Stored data:
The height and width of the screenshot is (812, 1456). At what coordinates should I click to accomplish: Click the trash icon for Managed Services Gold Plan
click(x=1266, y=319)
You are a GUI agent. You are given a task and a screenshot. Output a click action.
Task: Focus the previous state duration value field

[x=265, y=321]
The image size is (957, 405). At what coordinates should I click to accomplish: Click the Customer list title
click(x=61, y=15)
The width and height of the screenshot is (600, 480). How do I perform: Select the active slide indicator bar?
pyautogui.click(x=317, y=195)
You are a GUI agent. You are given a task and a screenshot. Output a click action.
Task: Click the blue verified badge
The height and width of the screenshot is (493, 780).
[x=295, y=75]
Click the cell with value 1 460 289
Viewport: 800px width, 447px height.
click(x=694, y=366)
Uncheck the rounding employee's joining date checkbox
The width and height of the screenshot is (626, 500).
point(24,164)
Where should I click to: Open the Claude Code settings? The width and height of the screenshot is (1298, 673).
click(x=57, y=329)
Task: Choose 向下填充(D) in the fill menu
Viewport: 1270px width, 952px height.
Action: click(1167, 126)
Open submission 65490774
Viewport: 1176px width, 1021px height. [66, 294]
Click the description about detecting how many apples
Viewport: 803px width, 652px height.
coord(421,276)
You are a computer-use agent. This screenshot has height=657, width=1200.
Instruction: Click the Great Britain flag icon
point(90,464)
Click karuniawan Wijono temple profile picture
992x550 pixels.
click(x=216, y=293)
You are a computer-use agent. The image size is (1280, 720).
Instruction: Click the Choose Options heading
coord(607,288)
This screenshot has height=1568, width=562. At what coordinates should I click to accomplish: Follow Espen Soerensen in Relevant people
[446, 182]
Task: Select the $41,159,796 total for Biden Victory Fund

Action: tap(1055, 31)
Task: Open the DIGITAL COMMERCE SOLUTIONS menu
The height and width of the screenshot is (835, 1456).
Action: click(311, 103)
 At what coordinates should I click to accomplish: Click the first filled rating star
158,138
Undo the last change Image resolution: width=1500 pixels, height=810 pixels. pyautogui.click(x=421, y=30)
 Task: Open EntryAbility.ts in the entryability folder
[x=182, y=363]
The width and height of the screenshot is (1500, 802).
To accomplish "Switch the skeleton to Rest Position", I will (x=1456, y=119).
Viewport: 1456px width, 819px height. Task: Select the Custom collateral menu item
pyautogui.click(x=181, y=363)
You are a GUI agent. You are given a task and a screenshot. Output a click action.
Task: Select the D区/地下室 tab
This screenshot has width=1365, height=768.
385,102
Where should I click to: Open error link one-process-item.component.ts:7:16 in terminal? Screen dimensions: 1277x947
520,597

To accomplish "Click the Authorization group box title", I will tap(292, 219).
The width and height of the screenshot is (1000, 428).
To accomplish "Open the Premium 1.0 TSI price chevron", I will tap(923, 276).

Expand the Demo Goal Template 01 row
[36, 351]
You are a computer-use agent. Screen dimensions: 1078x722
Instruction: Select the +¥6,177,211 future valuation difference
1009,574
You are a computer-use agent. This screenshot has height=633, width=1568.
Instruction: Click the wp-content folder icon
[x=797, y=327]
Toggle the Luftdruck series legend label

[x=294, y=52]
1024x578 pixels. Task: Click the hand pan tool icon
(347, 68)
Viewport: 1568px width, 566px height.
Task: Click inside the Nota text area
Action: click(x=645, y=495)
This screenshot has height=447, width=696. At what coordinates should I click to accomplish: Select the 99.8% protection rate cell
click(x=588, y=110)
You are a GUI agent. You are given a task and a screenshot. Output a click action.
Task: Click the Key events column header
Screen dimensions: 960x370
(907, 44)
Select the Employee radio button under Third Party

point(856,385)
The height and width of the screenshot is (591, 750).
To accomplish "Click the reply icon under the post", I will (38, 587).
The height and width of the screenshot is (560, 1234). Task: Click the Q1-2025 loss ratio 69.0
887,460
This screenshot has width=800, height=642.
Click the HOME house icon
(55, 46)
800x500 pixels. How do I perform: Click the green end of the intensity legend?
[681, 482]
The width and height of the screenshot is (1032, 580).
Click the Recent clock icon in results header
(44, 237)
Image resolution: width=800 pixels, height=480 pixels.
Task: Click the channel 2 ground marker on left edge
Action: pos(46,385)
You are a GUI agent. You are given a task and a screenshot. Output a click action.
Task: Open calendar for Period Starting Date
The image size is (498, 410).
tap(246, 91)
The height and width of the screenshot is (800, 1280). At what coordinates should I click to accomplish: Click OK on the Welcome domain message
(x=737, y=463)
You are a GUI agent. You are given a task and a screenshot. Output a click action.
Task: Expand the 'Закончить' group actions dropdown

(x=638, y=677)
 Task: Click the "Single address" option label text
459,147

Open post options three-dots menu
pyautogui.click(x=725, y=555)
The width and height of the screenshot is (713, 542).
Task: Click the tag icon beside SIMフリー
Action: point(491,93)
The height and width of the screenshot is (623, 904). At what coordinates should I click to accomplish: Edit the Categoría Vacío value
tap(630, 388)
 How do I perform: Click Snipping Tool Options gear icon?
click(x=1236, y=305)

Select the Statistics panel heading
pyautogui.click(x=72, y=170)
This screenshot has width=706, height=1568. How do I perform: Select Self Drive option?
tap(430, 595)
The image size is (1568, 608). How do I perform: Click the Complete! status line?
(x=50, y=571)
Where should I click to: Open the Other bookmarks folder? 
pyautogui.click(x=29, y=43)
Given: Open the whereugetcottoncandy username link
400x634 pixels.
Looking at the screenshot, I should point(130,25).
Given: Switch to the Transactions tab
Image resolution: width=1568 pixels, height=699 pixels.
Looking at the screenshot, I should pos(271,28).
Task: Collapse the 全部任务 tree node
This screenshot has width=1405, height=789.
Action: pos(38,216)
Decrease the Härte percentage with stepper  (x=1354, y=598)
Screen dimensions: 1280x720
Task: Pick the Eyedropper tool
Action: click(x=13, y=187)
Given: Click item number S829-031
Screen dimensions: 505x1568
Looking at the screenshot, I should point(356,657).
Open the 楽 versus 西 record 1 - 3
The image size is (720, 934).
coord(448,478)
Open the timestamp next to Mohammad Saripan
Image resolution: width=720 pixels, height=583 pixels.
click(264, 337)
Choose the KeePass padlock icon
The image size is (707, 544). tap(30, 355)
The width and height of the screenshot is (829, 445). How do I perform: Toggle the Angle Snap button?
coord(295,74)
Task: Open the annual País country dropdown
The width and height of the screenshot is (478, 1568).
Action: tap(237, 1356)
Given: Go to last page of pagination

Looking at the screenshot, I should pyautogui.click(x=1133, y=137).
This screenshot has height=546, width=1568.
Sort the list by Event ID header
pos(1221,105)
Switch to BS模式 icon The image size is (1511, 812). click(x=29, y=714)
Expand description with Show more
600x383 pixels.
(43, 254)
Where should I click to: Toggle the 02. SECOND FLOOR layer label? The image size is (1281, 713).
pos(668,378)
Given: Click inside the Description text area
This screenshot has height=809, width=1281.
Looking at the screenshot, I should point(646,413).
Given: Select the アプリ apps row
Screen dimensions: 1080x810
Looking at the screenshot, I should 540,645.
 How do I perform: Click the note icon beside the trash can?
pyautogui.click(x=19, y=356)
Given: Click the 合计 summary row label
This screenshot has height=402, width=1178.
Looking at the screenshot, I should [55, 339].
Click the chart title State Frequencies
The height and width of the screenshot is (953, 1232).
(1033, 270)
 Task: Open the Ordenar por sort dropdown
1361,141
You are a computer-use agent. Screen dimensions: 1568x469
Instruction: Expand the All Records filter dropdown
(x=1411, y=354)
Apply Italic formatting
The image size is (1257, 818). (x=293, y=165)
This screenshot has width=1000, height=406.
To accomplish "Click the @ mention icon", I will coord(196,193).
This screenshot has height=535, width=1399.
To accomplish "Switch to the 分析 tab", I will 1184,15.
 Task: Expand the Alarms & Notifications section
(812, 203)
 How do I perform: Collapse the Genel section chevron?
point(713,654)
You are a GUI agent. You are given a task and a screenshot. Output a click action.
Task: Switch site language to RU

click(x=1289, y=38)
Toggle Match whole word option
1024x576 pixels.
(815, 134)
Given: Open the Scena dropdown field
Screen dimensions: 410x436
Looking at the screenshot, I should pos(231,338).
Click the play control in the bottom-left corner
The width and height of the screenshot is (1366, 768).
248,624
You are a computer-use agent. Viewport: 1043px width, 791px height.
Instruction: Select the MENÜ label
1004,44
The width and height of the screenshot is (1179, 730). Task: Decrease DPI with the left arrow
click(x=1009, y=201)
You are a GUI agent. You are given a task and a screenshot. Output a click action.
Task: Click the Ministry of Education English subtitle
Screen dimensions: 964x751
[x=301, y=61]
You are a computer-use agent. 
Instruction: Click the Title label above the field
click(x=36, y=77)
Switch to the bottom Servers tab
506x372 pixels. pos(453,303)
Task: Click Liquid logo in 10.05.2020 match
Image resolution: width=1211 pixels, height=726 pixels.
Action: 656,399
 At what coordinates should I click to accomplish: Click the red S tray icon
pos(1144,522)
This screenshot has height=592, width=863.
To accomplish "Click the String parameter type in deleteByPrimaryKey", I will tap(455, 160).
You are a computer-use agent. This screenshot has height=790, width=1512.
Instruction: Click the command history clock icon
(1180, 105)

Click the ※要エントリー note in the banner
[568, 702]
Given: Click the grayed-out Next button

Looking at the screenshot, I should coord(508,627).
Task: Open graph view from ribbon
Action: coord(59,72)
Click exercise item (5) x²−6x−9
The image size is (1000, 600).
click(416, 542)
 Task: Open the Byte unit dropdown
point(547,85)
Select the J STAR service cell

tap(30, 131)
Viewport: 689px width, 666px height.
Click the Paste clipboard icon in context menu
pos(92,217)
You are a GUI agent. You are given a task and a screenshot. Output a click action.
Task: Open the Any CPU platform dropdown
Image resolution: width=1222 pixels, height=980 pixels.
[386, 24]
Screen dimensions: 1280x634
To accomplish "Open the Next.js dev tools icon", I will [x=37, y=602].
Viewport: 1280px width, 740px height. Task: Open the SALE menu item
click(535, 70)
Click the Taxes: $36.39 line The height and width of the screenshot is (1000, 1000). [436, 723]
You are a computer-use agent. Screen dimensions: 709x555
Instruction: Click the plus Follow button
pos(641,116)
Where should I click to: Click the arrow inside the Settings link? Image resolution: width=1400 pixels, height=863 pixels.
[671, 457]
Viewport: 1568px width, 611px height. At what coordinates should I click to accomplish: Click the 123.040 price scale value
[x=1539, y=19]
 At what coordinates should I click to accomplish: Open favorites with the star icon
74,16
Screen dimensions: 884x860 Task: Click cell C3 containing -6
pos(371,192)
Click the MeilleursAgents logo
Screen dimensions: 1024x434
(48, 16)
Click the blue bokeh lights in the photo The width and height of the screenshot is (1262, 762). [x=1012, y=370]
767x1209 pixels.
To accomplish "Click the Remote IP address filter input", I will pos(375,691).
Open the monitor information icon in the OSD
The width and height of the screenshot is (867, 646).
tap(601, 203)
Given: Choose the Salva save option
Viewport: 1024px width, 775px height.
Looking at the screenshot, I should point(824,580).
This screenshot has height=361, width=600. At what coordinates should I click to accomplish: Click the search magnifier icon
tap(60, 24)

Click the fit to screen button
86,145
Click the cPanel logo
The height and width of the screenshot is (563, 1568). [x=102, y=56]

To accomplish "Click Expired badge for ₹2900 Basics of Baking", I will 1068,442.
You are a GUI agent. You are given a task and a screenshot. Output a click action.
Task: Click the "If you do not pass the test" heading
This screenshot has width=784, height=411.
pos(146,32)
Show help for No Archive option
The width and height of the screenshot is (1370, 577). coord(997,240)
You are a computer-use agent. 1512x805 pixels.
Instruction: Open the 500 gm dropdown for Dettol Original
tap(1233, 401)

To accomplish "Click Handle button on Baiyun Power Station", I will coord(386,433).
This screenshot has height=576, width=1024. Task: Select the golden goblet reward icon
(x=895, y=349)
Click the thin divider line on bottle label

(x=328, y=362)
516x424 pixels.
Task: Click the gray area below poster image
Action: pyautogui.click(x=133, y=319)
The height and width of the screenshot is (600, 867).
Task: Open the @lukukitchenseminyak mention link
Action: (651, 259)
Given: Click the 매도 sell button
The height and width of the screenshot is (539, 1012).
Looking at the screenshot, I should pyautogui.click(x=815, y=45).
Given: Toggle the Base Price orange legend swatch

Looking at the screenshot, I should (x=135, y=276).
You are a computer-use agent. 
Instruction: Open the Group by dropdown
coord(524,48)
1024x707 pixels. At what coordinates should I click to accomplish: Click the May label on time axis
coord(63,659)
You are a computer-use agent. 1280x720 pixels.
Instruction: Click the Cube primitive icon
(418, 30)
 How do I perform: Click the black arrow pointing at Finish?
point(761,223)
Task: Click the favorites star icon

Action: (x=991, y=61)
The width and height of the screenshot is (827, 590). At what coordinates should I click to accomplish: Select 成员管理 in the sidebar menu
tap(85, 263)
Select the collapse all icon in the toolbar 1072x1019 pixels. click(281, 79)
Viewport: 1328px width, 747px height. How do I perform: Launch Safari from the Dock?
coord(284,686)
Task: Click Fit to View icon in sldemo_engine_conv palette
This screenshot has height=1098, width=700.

Assigned task
When a line of the data holds the string "blue", pick it out and copy it.

Solution for this task
Task: Click the blue verified badge
Click the blue bokeh lights in the photo The width and height of the screenshot is (1262, 762). [x=1012, y=370]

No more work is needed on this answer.